Thursday, January 8, 2009

Analysts: Macworld "underwhelming", "evolutionary"

Apple watchers on Wall Street are weighing in on Tuesday's Phil Schiller-led keynote address at Macworld, which they found disappointing but somewhat reassuring when it comes to the continued role of Steve Jobs as the company's primary spokesperson.

Kaufman Brothers' Shaw Wu and PiperJaffray's Gene Munster both termed the event "underwhelming" in their reports, although they still maintain Buy ratings on the Cupertino-based company.

"Even though expectations weren't that high (especially with Steve Jobs not giving the keynote), we still found the announcements somewhat underwhelming," Wu wrote.  "This was arguably among the weakest product introductions we can remember over the last 10 [Macworlds].

Steve Jobs is known for his famous Reality Distortion Field.  Phil Schiller will be remembered for his "Aura of Disappointment".  In past keynotes, Phil "The Shill" has come off as a buffoon, with his over-enthusiastic fanboy response to everything Steve said.  Maybe it was calculated to make Steve look even better by comparison, but it always annoyed me. He seemed to be playing a part in a high school musical production.

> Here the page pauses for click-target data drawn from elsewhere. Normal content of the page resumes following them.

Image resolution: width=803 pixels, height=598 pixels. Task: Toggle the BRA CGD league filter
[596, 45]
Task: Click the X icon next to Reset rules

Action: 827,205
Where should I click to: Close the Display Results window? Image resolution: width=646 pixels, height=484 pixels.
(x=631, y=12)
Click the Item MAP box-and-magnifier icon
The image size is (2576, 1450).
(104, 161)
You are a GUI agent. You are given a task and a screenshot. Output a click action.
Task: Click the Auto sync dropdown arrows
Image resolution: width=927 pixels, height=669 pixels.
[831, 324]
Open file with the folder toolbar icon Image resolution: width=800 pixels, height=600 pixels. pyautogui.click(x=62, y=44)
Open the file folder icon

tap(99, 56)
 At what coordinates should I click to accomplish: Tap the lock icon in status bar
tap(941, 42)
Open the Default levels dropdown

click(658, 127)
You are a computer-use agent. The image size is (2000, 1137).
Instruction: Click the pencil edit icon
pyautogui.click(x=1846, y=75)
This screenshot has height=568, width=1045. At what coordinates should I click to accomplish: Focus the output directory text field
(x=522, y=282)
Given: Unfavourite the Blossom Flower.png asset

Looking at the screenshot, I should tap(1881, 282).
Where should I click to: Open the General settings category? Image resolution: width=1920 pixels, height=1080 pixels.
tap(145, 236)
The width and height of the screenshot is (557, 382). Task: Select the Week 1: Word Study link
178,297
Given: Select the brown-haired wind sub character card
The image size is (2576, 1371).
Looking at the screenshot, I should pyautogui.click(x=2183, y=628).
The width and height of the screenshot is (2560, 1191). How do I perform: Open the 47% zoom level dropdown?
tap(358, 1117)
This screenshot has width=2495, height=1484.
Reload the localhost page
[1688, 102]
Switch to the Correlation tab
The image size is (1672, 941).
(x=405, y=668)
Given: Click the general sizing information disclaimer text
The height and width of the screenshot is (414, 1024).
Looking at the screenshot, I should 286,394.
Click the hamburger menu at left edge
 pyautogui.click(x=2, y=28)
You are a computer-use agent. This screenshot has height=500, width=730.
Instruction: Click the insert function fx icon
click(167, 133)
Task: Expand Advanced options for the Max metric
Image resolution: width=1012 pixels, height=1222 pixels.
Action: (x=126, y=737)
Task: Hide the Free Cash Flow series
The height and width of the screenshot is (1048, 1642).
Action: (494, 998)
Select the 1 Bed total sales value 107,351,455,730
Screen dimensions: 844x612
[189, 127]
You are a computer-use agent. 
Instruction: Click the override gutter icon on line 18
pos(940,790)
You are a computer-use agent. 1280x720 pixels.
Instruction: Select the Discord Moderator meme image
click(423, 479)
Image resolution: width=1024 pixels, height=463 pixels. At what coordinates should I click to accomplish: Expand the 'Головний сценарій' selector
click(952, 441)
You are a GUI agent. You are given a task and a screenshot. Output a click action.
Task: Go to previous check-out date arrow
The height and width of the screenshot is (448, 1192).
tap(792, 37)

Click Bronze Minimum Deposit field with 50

My impression (from reports, I haven't seen the video yet) is that he did a reasonably good job with what he had.  During my Apple years, I was in a couple of meetings with Phil and Steve. I have to say that Phil's off-stage personality is quite different than you might expect from seeing him at Macworld. At the time, I was a bit surprised by how arrogant he seemed. Phil was definitely in command of the numbers regarding competitors' offerings, prices and sales projections. I imagine that Jobs likes him because he doesn't compete with Jobs' style and he does a good job of sticking to the talking points (presumably whatever Jobs wanted him to say).  As a software engineer, I've tended to look down on sales and marketing types who didn't know anything about technology.  Now, I realize that those guys really do run the company, and they get to keep a lot of the money.  Technology is important, but it's only the first step towards success.